Według Theo Glaucha, habilitanta na Uniwersytecie Technicznym w Monachium (TUM) w Niemczech, NGC 1068 może stać się standardową świecą dla przyszłych teleskopów neutrinowych i kolejnym głównym analizatorem.
„To już bardzo dobrze zbadany obiekt dla astronomów, a neutrina pozwolą nam zobaczyć tę galaktykę w zupełnie inny sposób. Nowy widok z pewnością przyniesie nowe spostrzeżenia” – mówi Glauch.
Według Ignacio Taboady, profesora fizyki z Georgia Institute of Technology i rzecznika IceCube Collaboration, odkrycia te stanowią znaczną poprawę w stosunku do wcześniejszych badań nad NGC 1068 opublikowanych w 2020 roku.
„Część tego ulepszenia pochodzi z ulepszonych technik, a część z ostrożnej aktualizacji kalibracji detektora”, mówi Taboada. „Praca zespołów ds. operacji detektora i kalibracji umożliwiła lepsze rekonstrukcje kierunkowe neutrin, aby precyzyjnie wskazać NGC 1068 i umożliwić tę obserwację. Rozwiązanie tego źródła było możliwe dzięki ulepszonym technikom i udoskonalonym kalibracjom, będącym wynikiem ciężkiej pracy zespołu IceCube Collaboration”.
Ulepszona analiza wskazuje drogę w kierunku lepszych obserwatoriów neutrin, które już są w toku.
„To wspaniała wiadomość dla przyszłości naszej branży”, mówi Marek Kowalski, współpracownik IceCube i starszy naukowiec w Deutsches Elektronen-Synchrotron w Niemczech. „Oznacza to, że dzięki nowej generacji bardziej czułych detektorów będzie wiele do odkrycia.
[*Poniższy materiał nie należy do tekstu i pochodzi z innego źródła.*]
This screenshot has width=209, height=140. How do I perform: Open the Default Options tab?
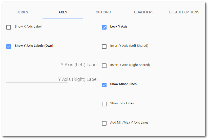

Przyszłe obserwatorium IceCube-Gen2 mogłoby nie tylko wykryć znacznie więcej tych ekstremalnych akceleratorów cząstek, ale także umożliwiłoby ich badanie przy jeszcze wyższych energiach. IceCube wręczył nam mapę do skarbca.”
Dzięki pomiarom neutrin TXS 0506+056 i NGC 1068 IceCube jest o krok bliżej odpowiedzi na stuletnie pytanie o pochodzenie promieni kosmicznych. Ponadto wyniki te sugerują, że we wszechświecie może być jeszcze więcej podobnych obiektów, które nie zostały jeszcze zidentyfikowane.
„Odsłonięcie przesłoniętego wszechświata właśnie się rozpoczęło, a neutrina zapoczątkują nową erę odkryć w astronomii” – mówi Elisa Resconi, profesor fizyki w TUM i inny główny analizator.
„Kilka lat temu NSF zainicjowała ambitny projekt mający na celu poszerzenie naszej wiedzy o Wszechświecie poprzez połączenie istniejących możliwości w dziedzinie astronomii optycznej i radiowej z nowymi zdolnościami do wykrywania i pomiaru zjawisk, takich jak neutrina i fale grawitacyjne” – mówi Caldwell. „Identyfikacja przez IceCube Neutrino Observatory sąsiedniej galaktyki jako kosmicznego źródła neutrin to dopiero początek tego nowego i ekscytującego pola, które obiecuje wgląd w nieodkrytą moc masywnych czarnych dziur i inne fundamentalne właściwości wszechświata”.